Anziché un utile potremmo registrare una perdita di esercizio. Può darsi che abbiamo la capacità imprenditoriale di riprenderci, ma bisogna vedere quanto incidono i fattori contingenti di mercato, l’aggressività della concorrenza ed anche la buona sorte.
Dovesse questa situazione protrarsi nei mesi, potremmo non essere più in grado di coprire con le entrate l’indebitamento a medio/breve fisiologico. Questo costringerebbe a ridurre l’attività e il personale potrebbe fuggire sentendo puzza di fallimento. Potrebbero diffondersi voci sulla futura chiusura della nostra attività. I clienti rimasti per precauzione potrebbero decidere di rivolgersi ad altri fornitori e noi dovremmo realmente chiudere.
Abbiamo narrato in modo descrittivo quello che tecnicamente si definisce una Catena Consequenziale, che partendo da un evento (l’incendio) che fa parte dei rischi assicurabili, ha portato attraverso una sequenza di eventi derivati a catena, a quel tipo di danno che tradizionalmente si fa appartenere al Rischio d’Impresa.
Le Catene consequenziali possono essere anche molto diverse, e partire da eventi di tutt’altro genere conducendo però sempre alla chiusura dell’attività.
Quello che possono fare le assicurazioni in questo scenario è ben poca cosa, ma se mancasse anche quel poco, il tracollo arriverebbe assai più rapidamente.
Quanto detto fa capire che è necessario assicurarsi e farlo bene, ma non basta.
Occorre una disciplina che insegni a prevenire i danni che possono originare catene consequenziali, e che insegni degli espedienti per arrestare le catene consequenziali anche dopo che sono partite.

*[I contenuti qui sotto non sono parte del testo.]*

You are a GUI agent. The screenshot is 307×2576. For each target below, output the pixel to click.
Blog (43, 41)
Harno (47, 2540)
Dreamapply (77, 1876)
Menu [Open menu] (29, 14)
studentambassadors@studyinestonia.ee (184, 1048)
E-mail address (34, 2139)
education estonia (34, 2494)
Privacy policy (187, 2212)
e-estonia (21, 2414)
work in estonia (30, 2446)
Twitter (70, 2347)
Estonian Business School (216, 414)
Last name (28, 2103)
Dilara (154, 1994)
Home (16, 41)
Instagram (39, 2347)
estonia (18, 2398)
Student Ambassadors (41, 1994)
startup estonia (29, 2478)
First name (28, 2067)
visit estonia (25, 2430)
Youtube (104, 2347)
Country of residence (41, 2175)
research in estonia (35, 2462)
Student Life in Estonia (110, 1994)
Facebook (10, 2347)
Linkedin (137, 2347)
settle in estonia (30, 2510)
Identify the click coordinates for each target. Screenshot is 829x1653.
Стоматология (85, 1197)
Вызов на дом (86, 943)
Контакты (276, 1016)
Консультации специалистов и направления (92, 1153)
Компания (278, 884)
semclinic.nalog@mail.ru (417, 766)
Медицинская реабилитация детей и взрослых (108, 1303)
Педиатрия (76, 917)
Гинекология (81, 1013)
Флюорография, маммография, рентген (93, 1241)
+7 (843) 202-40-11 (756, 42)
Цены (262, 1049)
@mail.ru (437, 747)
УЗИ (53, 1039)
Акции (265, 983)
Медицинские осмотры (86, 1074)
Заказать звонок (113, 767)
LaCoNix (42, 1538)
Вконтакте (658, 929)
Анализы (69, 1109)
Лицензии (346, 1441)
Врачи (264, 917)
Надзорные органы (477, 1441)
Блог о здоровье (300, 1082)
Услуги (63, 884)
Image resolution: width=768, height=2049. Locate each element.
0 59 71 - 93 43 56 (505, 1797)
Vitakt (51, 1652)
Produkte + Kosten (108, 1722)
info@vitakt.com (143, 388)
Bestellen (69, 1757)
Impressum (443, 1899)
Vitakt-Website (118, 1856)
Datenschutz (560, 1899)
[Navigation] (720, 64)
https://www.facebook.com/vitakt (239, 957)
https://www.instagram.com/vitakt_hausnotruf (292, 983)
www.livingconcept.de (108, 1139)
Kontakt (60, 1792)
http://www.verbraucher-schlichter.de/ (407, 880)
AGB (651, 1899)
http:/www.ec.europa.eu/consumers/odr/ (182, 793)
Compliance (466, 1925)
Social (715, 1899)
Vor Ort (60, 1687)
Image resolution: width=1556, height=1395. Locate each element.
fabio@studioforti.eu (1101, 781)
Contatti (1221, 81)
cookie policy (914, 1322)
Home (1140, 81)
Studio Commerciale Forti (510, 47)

La disciplina che tratta questi temi a 360 gradi è il Risk Management che intendo io e comprende Prevenzione e Assicurazioni, ma non si ferma a questo.
Naturalmente, così come non esiste il rischio zero, non è possibile azzerare un rischio esistente, ma lo si può ridurre notevolmente. E questa è un’ottima ragione per provarci.
Metterlo in pratica può comportare dei costi (anche se non in tutti i casi), ma la sicurezza che si acquisisce è un valore aggiunto molto più alto del costo della prevenzione sommato al costo delle assicurazioni.
Conoscere, mitigare e, ove possibile, trasferire è il terreno dove si confronteranno le migliori professionalità. Quello è il terreno di conquista.
Solo la formazione e la qualità rappresenteranno i plus per gli operatori del domani.
Alberto, è proprio così. Solo con un’analisi corretta dei rischi e di come limitarli o limitarne il danno economico, è possibile aiutare concretamente le persone e le aziende a proteggersi. Per riuscire in questo occorre acquisire competenze e quindi formarsi. Saranno proprio quelle competenze che permetteranno agli operatori di oggi e di domani di continuare ad essere il punto di riferimento di chi vuole seriamente proteggere ciò che gli sta più a cuore.